TASK OBJECTIVE —
Rewrite the lines from the one containing "Task: Expand the Newest sort dropdown" through the one containing "Action: click(x=71, y=798)", both included, swapping "breadcrumb" for "navigation" and leaving everything else unchanged.

Element and text location data —
▽
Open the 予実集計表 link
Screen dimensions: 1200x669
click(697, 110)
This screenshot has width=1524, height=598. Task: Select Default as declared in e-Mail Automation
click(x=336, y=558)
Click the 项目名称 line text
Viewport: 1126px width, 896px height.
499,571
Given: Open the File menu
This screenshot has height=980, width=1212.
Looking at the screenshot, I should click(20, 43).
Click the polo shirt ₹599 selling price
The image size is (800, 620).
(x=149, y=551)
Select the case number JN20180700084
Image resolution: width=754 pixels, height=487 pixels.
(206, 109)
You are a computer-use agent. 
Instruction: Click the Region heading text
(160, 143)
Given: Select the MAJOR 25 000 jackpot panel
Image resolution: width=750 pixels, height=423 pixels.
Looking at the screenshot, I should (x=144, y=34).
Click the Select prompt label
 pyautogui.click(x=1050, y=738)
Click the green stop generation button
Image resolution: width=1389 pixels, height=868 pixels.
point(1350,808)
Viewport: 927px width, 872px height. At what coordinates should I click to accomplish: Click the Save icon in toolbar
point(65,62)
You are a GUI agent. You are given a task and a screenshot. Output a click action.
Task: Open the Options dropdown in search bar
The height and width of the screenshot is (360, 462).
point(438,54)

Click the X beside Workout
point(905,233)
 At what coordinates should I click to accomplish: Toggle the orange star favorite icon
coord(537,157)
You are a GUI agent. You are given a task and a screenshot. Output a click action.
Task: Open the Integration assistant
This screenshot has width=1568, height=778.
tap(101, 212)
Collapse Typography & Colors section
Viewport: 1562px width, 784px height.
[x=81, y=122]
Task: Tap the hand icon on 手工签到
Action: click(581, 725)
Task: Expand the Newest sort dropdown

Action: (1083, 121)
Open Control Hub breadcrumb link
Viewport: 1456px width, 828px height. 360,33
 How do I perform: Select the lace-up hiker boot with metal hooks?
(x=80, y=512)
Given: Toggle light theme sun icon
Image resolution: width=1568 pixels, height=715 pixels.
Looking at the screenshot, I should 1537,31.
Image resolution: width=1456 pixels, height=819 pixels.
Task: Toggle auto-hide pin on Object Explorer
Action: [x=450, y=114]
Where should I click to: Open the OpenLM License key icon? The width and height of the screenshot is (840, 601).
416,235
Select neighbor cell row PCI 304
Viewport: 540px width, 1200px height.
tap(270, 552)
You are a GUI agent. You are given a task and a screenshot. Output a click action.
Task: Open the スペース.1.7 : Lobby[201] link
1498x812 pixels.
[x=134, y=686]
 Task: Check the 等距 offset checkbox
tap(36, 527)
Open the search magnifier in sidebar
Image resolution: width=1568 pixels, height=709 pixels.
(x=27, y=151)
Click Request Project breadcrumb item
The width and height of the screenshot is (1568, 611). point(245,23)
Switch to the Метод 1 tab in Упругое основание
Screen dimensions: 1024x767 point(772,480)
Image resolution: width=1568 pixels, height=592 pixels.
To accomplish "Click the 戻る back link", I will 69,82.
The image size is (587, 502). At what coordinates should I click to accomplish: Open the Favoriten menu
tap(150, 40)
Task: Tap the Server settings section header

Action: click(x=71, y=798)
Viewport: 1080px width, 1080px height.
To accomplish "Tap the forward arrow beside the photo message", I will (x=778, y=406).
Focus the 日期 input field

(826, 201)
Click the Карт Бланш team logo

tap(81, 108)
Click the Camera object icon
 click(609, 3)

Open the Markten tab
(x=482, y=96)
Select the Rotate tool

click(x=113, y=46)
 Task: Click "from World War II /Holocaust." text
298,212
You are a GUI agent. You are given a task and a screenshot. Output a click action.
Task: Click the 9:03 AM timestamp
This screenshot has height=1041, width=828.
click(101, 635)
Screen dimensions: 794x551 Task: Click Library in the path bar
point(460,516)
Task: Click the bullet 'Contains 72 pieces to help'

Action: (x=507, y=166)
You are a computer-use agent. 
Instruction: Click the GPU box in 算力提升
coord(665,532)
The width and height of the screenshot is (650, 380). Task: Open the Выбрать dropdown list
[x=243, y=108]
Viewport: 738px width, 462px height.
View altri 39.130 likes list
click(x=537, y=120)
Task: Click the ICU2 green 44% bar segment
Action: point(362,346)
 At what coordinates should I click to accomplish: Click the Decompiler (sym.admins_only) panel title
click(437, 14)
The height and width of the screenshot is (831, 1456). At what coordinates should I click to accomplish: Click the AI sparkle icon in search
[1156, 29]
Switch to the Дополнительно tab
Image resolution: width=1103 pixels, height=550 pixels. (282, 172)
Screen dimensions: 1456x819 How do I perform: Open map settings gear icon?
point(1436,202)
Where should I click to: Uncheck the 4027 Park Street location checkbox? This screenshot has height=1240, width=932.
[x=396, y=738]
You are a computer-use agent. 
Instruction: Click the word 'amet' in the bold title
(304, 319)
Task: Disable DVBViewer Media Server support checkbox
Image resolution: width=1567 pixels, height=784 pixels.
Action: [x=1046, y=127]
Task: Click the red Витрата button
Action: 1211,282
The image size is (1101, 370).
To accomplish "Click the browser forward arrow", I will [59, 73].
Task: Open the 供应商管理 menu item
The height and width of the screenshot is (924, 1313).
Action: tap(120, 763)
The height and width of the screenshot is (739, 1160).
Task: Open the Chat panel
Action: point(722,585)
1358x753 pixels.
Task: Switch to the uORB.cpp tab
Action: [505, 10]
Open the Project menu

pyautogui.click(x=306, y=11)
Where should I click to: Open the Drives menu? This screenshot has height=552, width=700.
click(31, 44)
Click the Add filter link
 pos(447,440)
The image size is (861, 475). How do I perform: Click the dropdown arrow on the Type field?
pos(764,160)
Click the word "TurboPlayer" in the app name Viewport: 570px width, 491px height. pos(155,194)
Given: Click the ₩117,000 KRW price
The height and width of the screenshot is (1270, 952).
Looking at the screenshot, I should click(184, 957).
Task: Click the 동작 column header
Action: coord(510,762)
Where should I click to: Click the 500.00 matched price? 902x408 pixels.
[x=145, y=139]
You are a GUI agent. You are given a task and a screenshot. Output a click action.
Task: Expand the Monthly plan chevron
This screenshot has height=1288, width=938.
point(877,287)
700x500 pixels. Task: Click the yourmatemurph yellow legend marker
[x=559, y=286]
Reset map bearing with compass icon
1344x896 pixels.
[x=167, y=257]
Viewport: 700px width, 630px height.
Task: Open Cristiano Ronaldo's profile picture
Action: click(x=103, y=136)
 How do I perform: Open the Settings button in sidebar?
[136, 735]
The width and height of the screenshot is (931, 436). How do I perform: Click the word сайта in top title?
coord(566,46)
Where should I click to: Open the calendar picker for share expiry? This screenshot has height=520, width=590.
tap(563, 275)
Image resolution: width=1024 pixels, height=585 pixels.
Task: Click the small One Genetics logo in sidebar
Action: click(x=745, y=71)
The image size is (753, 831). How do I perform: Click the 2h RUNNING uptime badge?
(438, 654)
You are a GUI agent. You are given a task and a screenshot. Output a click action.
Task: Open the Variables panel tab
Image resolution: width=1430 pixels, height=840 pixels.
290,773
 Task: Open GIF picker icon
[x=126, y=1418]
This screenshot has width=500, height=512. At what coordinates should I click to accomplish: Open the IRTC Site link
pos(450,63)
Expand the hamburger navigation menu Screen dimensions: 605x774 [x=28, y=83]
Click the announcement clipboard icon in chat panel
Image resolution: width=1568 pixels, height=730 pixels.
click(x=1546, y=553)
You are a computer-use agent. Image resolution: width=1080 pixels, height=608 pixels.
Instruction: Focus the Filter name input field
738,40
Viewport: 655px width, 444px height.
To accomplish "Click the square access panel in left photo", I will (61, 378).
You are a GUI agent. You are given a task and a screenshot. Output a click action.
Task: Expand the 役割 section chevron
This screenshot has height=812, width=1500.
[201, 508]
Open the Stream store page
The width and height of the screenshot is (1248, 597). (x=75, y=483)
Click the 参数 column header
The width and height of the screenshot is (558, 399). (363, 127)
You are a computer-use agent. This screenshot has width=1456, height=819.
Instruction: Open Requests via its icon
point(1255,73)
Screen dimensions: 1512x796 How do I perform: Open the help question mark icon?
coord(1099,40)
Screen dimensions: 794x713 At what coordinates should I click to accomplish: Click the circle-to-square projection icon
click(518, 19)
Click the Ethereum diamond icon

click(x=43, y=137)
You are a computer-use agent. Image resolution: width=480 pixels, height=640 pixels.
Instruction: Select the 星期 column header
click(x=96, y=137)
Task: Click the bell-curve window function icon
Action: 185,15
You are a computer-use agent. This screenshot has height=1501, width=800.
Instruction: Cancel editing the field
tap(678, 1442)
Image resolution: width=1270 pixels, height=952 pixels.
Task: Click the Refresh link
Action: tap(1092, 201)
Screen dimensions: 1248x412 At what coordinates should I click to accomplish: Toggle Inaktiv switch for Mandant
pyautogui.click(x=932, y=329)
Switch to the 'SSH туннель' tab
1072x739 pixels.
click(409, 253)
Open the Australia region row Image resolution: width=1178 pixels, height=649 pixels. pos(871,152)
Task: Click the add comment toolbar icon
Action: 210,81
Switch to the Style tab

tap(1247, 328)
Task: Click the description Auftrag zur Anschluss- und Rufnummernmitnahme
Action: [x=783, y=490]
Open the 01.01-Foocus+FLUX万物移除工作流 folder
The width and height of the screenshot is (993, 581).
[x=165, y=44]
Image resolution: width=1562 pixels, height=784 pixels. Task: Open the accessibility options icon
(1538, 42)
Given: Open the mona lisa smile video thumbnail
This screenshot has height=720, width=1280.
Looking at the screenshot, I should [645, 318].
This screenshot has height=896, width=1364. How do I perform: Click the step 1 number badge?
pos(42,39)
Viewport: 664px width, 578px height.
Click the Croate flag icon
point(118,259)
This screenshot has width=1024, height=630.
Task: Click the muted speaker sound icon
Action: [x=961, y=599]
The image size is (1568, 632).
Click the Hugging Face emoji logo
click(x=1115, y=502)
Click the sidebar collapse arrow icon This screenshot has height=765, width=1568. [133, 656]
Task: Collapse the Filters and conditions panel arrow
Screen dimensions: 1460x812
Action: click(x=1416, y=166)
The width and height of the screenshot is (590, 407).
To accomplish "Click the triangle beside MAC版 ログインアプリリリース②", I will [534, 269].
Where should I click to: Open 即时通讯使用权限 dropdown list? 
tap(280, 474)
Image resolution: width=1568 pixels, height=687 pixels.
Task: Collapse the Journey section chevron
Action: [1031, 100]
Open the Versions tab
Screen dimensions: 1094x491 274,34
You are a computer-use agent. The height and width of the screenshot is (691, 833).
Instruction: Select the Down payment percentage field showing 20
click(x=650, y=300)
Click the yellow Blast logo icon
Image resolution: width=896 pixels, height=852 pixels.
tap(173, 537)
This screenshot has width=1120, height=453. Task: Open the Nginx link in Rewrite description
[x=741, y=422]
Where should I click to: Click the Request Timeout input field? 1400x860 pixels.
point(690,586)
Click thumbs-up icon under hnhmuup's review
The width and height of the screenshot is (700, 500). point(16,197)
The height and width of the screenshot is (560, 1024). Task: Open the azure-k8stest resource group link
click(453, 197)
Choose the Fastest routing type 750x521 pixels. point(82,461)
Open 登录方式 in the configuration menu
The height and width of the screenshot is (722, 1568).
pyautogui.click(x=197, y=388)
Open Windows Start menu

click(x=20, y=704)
△
TASK SOLUTION —
Task: Expand the Newest sort dropdown

Action: (1083, 121)
Open Control Hub navigation link
Viewport: 1456px width, 828px height. 360,33
 How do I perform: Select the lace-up hiker boot with metal hooks?
(x=80, y=512)
Given: Toggle light theme sun icon
Image resolution: width=1568 pixels, height=715 pixels.
Looking at the screenshot, I should 1537,31.
Image resolution: width=1456 pixels, height=819 pixels.
Task: Toggle auto-hide pin on Object Explorer
Action: [x=450, y=114]
Where should I click to: Open the OpenLM License key icon? The width and height of the screenshot is (840, 601).
416,235
Select neighbor cell row PCI 304
Viewport: 540px width, 1200px height.
tap(270, 552)
You are a GUI agent. You are given a task and a screenshot. Output a click action.
Task: Open the スペース.1.7 : Lobby[201] link
1498x812 pixels.
[x=134, y=686]
 Task: Check the 等距 offset checkbox
tap(36, 527)
Open the search magnifier in sidebar
Image resolution: width=1568 pixels, height=709 pixels.
(x=27, y=151)
Click Request Project navigation item
The width and height of the screenshot is (1568, 611). point(245,23)
Switch to the Метод 1 tab in Упругое основание
Screen dimensions: 1024x767 point(772,480)
Image resolution: width=1568 pixels, height=592 pixels.
To accomplish "Click the 戻る back link", I will 69,82.
The image size is (587, 502). At what coordinates should I click to accomplish: Open the Favoriten menu
tap(150, 40)
Task: Tap the Server settings section header

Action: click(x=71, y=798)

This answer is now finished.